- Cedar Creek Cedar Creek
- Coordinates: 38°52′06″N 75°22′49″W﻿ / ﻿38.8684°N 75.38035°W
- Country: United States
- State: Delaware
- County: Sussex
- Time zone: UTC-5 (Eastern (EST))
- • Summer (DST): UTC-4 (EDT)
- Area code: 302

= Cedar Creek, Delaware =

Unincorporated community in Delaware, United States

Cedar Creek is a collection of developments and residences mainly surrounding Swiggetts Pond and Cubbage Pond along the Cedar Creek in Sussex County, Delaware, United States. It is part of the Salisbury, Maryland-Delaware Metropolitan Statistical Area. The area generally referred to as Cedar Creek follows Fleatown Road from Clendaniel Pond Road to Delaware Route 1, then heads south to Slaughter Neck Road, following Slaughter Neck Road until it connects with Cubbage Pond Road, ending back at the intersection of Cubbage Pond Road and Fleatown Road.
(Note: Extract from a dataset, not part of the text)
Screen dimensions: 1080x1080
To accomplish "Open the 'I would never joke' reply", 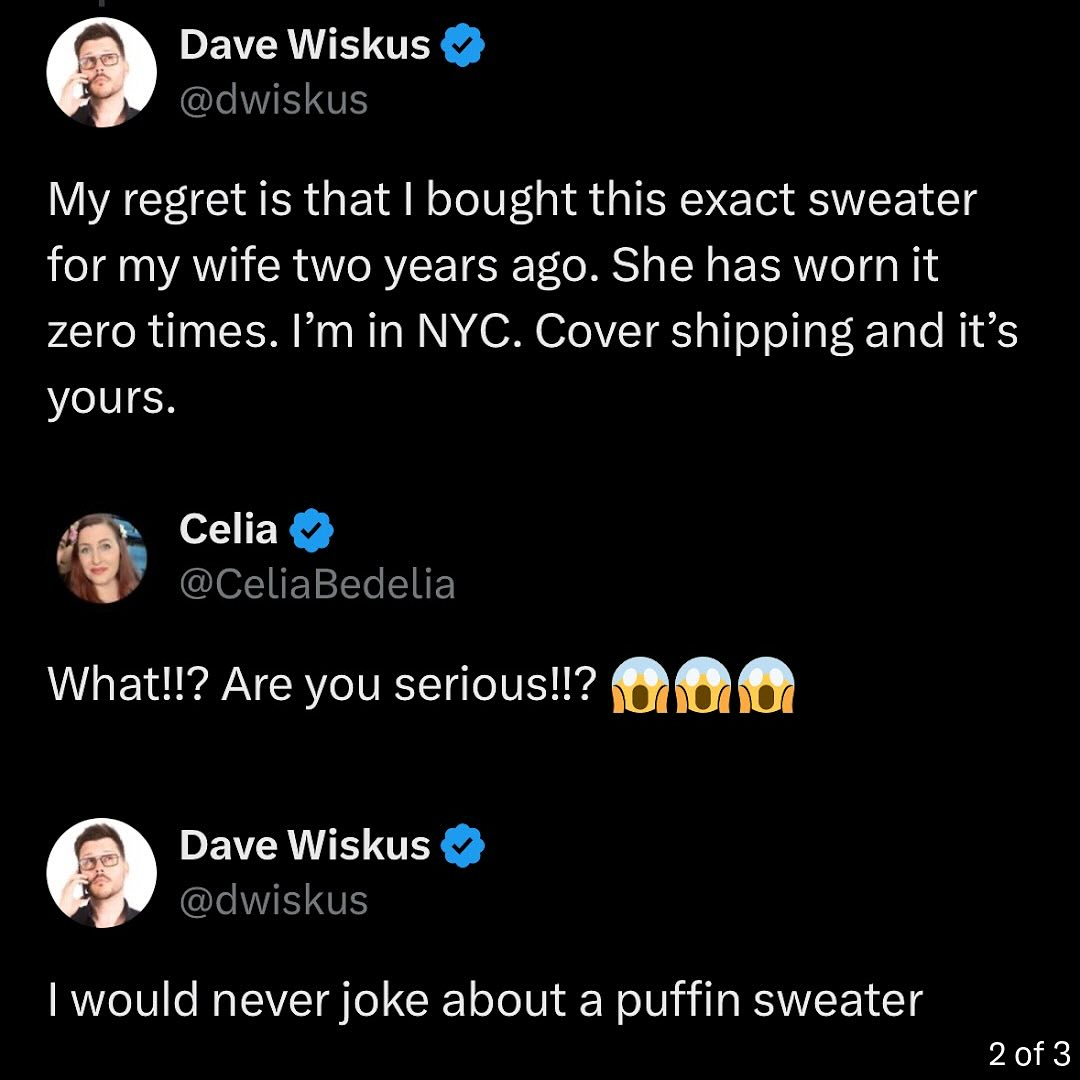I will coord(485,1001).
The developments include Cedar Creek Estates, Cedar Village, The Meadows on Cubbage Pond, South Shores, The Village at Anderson Crossroads, and Pine Haven Park. Cedar Creek Nature Preserve is also located here off Brick Granary Road where the Cedar Creek flows into Swiggetts Pond.

The area is unincorporated into any town, with the closest towns being Milford to the north and Ellendale to the south.